<<<<
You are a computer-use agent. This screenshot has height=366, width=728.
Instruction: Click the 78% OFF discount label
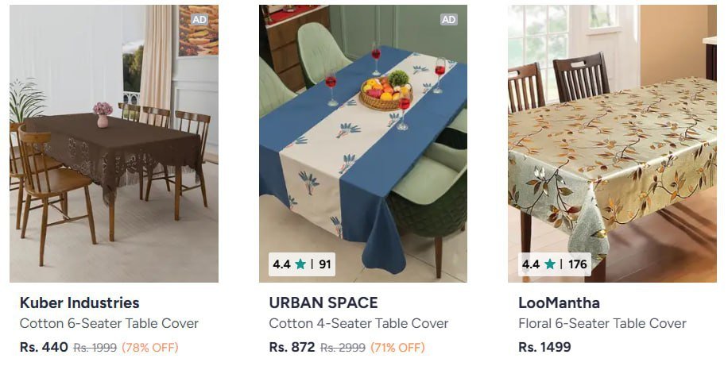[x=150, y=348]
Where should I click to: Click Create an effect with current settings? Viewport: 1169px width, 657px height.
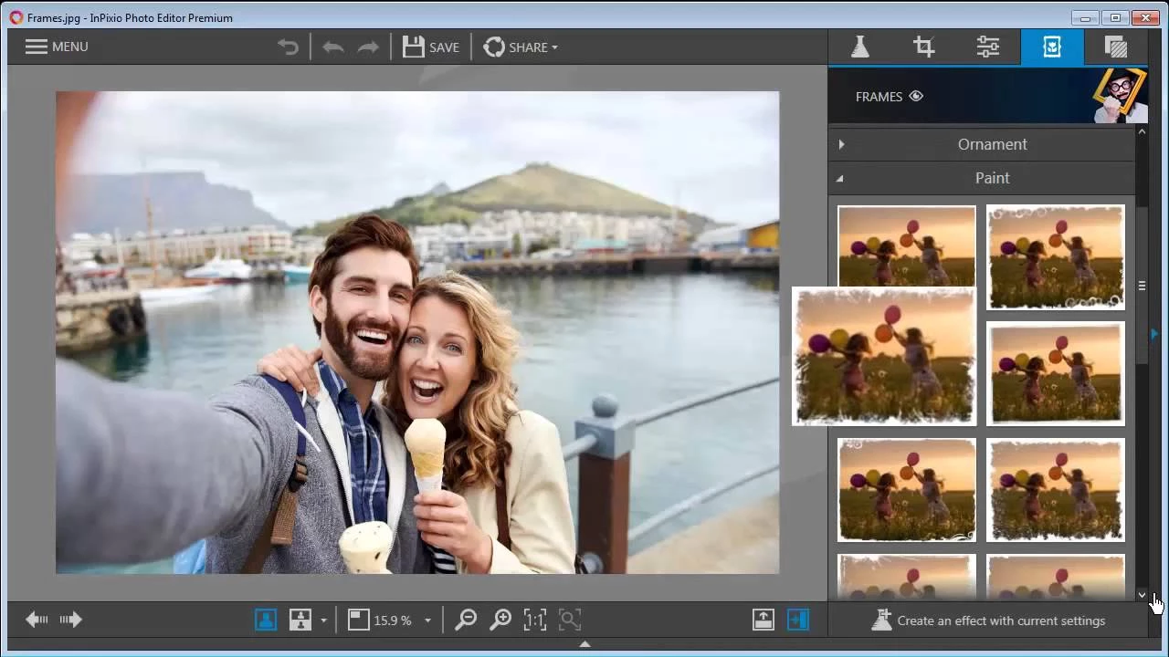pos(988,621)
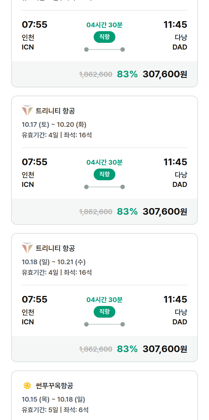Tap 직항 badge in 10.17–10.20 flight card

click(105, 174)
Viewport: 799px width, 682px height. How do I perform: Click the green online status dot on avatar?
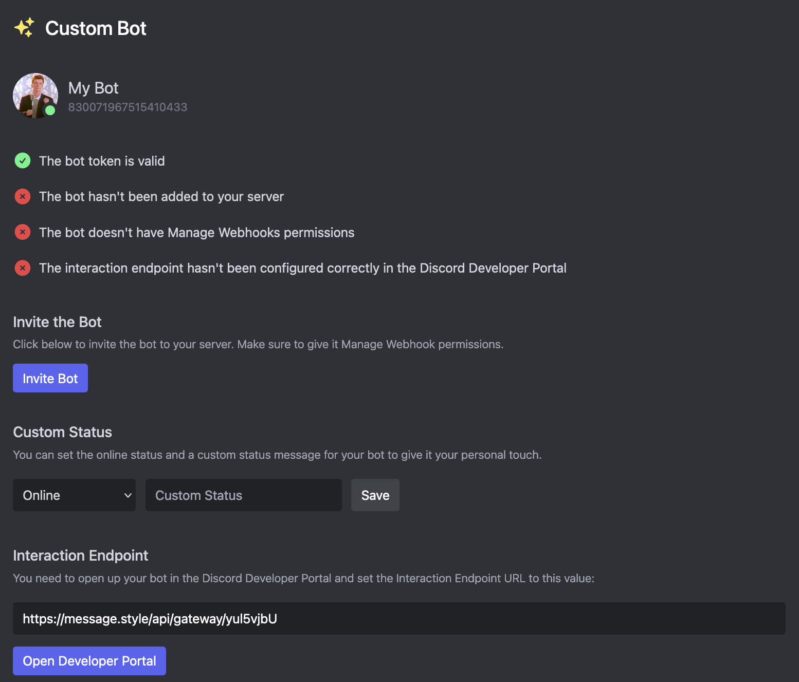pos(49,110)
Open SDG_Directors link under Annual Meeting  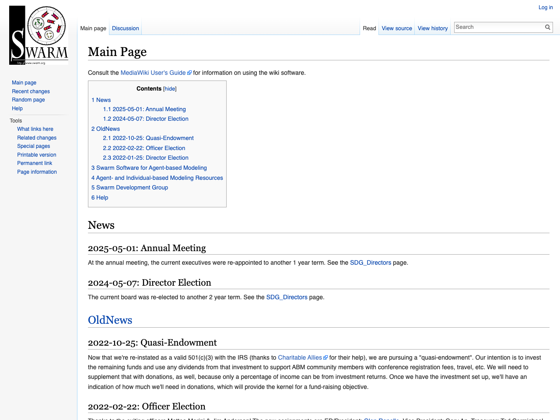coord(370,263)
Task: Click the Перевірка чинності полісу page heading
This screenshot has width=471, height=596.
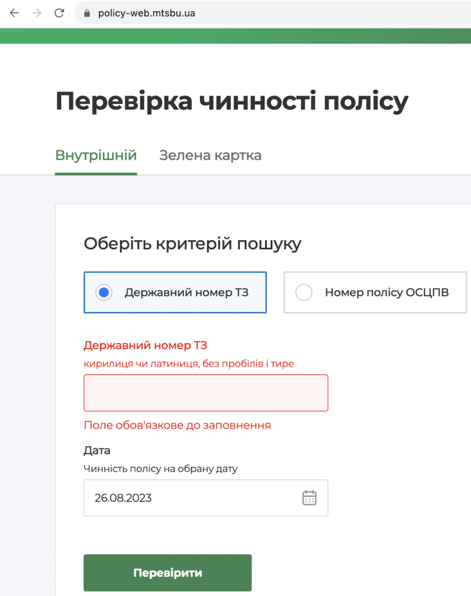Action: [x=231, y=101]
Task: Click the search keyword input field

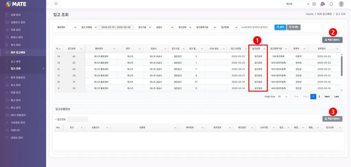Action: point(256,27)
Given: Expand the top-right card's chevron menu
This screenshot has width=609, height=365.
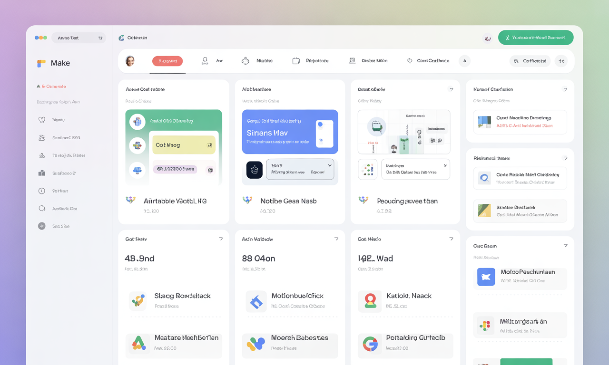Looking at the screenshot, I should point(565,88).
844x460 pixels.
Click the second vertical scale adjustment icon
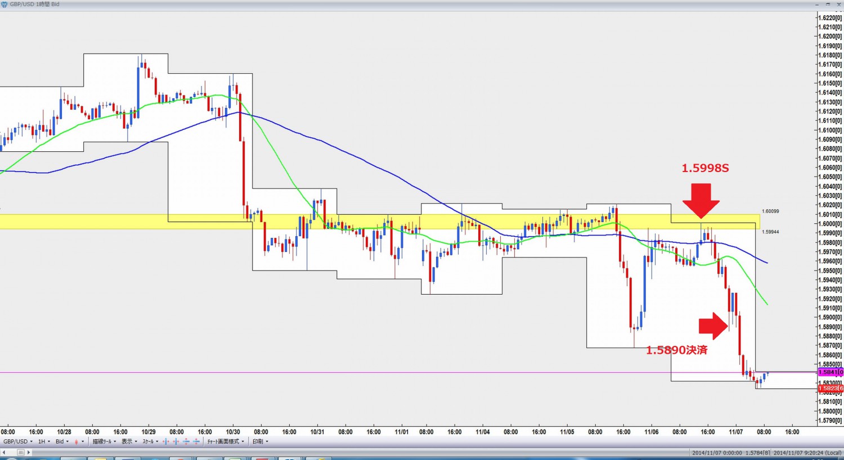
>>>>
What to do:
Set down word for word, from the line that contains "Task: Click the search keyword input field" to the end of the listing above, every line and no picture.

Task response:
Task: Click the search keyword input field

Action: point(256,27)
Given: Expand the top-right card's chevron menu
This screenshot has width=609, height=365.
Looking at the screenshot, I should point(565,88).
844x460 pixels.
Click the second vertical scale adjustment icon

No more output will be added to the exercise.